Our models were compared with the previous research dedicated for the similar purpose as ours. Although the direct comparison of the accuracy of the model is difficult as the metrics used to evaluate the model performance depend on the study area, remote sensing data, and field plot data [54,60], it is possible to make a comparison of the metrics with the similar research using LTS and the FIA dataset. The accuracy of the best model of this research (rRMSE = 65%) was better than the estimation shown in [32] (rRMSE = 170% for total aboveground biomass (kg/ha)), which used FIA dataset and all available Landsat imagery. Deo et al. [61] built and evaluated aboveground biomass estimation models for various regions in the U.S. Among the models, the rRMSE for the generic model, which pools all the data from the regions and use only LTS data as satellite imagery, was 60.8%. The rRMSE for the site-specific model that used the data only from South Carolina, and which used only LTS data like satellite imagery, was 73.1%. We note that majority of the recent research, which employs LTS also used LiDAR data as feature variables [25,57,61,62,63]. rRMSEs for those research ranged between 15% and 50% if models employed LiDAR data. The difference between our research, and others, in the rRMSE, is attributed to the fact that the LiDAR-derived variables have a higher correlation with aboveground biomass and growing stock volume [64].
The variation of the feature importance among the models shown in Figure 7 reflects the relationship between the time series remote sensing data we computed for this research and the forests’ phenological characteristics. More specifically, the importance of the features was different between species. In N E S L , which used only non-evergreen forest data, the mean fitted values were given lower feature importances than in E S L , which used evergreen forest data only. On the other hand, the maximum fitted values were given lower feature importance in E S L than in N E S L . The fitted values for the Tasseled cap indices of the LTS generally correlate to the vegetation density. As the vegetation density correlates to the growing stock volume, the fitted values can be important feature variables in our models. The leaf-off season’s fitted values do not have a clear difference between the large-volume class and the small volume class in non-evergreen forests. Therefore, the mean fitted values which combine the fitted value of the leaf-off season and the leaf-on season cannot be an important variable for N E S L . On the contrary, the maximum fitted value captures the highest value at the middle of the leaf-on season that it was given higher feature importance for N E S L . In E S L , the mean fitted values was important since the evergreen forest has smaller seasonality than the non-evergreen forest.

5. Conclusions

Forest densities and volumes are the most principal variables used by forest management and planning. The developed growing stock volume estimation models using RF regression for the forest in the state of Georgia, United States, were examined to explore the variables and the method potentially improve the estimation accuracy.
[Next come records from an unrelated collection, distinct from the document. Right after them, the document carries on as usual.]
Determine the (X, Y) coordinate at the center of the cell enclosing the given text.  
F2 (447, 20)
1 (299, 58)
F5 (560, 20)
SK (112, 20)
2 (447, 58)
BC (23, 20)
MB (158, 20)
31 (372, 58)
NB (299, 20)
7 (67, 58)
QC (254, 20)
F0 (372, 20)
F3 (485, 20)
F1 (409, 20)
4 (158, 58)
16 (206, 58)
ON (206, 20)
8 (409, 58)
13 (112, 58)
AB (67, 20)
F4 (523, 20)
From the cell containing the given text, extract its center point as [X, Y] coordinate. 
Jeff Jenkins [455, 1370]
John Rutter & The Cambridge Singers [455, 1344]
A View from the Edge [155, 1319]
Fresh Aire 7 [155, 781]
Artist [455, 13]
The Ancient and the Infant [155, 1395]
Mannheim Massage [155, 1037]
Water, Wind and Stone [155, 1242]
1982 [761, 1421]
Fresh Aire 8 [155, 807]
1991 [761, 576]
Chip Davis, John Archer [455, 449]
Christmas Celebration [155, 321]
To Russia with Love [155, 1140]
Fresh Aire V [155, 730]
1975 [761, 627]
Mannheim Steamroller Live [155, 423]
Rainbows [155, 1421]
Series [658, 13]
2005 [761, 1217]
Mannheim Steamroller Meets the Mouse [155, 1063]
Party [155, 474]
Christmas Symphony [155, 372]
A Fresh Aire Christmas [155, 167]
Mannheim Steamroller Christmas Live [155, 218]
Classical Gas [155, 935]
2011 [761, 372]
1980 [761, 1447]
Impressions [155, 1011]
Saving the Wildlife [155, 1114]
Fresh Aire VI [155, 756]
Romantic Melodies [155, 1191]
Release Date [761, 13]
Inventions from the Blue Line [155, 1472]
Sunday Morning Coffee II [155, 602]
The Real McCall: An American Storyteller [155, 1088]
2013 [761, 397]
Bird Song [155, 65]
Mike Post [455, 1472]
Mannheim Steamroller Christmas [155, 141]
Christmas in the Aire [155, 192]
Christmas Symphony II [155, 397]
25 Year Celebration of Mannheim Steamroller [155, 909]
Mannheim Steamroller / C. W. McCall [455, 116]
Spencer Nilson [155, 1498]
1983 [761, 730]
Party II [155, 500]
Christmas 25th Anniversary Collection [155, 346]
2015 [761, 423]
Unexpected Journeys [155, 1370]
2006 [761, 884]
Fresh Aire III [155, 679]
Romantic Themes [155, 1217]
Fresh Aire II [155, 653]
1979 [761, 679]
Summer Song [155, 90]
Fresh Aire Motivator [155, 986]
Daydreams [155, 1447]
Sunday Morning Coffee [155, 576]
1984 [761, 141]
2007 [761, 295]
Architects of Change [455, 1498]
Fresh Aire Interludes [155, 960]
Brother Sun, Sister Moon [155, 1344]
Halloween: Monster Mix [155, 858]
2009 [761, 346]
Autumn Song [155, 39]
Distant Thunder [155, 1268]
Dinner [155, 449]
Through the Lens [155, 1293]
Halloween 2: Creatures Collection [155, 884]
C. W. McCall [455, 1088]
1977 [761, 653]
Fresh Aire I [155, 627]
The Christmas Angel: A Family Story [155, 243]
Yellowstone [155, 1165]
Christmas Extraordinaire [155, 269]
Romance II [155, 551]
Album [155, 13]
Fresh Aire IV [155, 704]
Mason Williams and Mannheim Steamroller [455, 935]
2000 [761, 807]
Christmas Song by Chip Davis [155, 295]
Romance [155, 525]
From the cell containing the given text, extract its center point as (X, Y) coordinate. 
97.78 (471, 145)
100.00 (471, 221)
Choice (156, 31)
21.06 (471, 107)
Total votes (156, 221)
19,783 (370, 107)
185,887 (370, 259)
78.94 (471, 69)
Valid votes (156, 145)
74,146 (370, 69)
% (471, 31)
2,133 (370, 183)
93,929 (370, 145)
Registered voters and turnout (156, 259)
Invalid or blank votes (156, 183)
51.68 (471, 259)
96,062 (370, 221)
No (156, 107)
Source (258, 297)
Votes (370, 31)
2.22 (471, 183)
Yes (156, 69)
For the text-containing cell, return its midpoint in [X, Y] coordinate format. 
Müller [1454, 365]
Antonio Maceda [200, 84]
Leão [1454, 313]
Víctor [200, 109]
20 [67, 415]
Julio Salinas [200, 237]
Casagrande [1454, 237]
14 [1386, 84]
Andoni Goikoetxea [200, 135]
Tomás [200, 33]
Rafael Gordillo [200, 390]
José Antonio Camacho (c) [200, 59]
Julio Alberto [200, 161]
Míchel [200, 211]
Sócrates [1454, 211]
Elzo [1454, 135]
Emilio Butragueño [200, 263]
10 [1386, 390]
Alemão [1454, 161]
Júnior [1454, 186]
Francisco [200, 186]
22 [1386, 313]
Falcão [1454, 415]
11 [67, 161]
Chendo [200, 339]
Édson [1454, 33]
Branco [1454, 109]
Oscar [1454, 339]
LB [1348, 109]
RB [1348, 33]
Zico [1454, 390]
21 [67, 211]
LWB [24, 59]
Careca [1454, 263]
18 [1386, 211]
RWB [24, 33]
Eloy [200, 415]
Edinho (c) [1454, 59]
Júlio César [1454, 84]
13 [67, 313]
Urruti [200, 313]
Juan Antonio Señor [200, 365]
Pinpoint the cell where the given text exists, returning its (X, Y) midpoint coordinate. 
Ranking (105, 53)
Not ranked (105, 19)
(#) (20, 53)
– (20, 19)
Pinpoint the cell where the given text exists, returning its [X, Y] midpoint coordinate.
The results of this research showed that using the long Landsat time series (LLTS) for the predictor variables of the estimation model improves the OOB of the estimation by 34.4%. Furthermore, using the bias correction method that attempts to reduce the size of the bias contributes by decreasing the bias in the small volume class and the large volume class. However, incorporation of the ancillary spatial data did not improve the accuracy of the model. Therefore, it is inferred that the ecophisiological variations in each forest are explained better by the variables derive from LTS. As the RF model presented in this research can estimate the growing stock volume of the forest stand with 30 m spatial resolution, it is expected that the data can be used for sub-county areas volume estimations, which is an important functionality for the forest product industry and land owners in the state of Georgia.
Finally, to further improve our model in our area of interest, two issues should be addressed. The first issue is the lack of readily available public LiDAR data. As freely available LiDAR data cover only a partial area of Georgia [65], we could not incorporate these data for Georgia. If the availability and coverage of LiDAR were to be improved in the future, it is expected that a better estimation can be made available. The second issue is the inaccessibility of the FIA plot location information. Due to this, we could not inspect the location of the forest, allowing the possibility that some of the sampling plots were located at the edge or outside of the forest stand boundaries.

Author Contributions

Conceptualization, C.J.C.; methodology, C.J.C. and S.O.; software, S.O.; validation, S.O.; formal analysis, S.O.; investigation, S.O.; resources, S.O.; data curation, S.O.; writing—original draft preparation, S.O.; writing—review and editing, C.J.C., R.C.L.III and P.B.; visualization, S.O.; supervision, C.J.C. and P.B.; project administration, C.J.C.; funding acquisition, P.B. All authors have read and agreed to the published version of the manuscript.

Funding

This research was funded by the United States Department of Agriculture, National Institute of Food and Agriculture, McIntire-Stennis project administered by the Warnell School of Forestry, and Natural Resources at the University of Georgia, grant number GEOZ-0195-MS.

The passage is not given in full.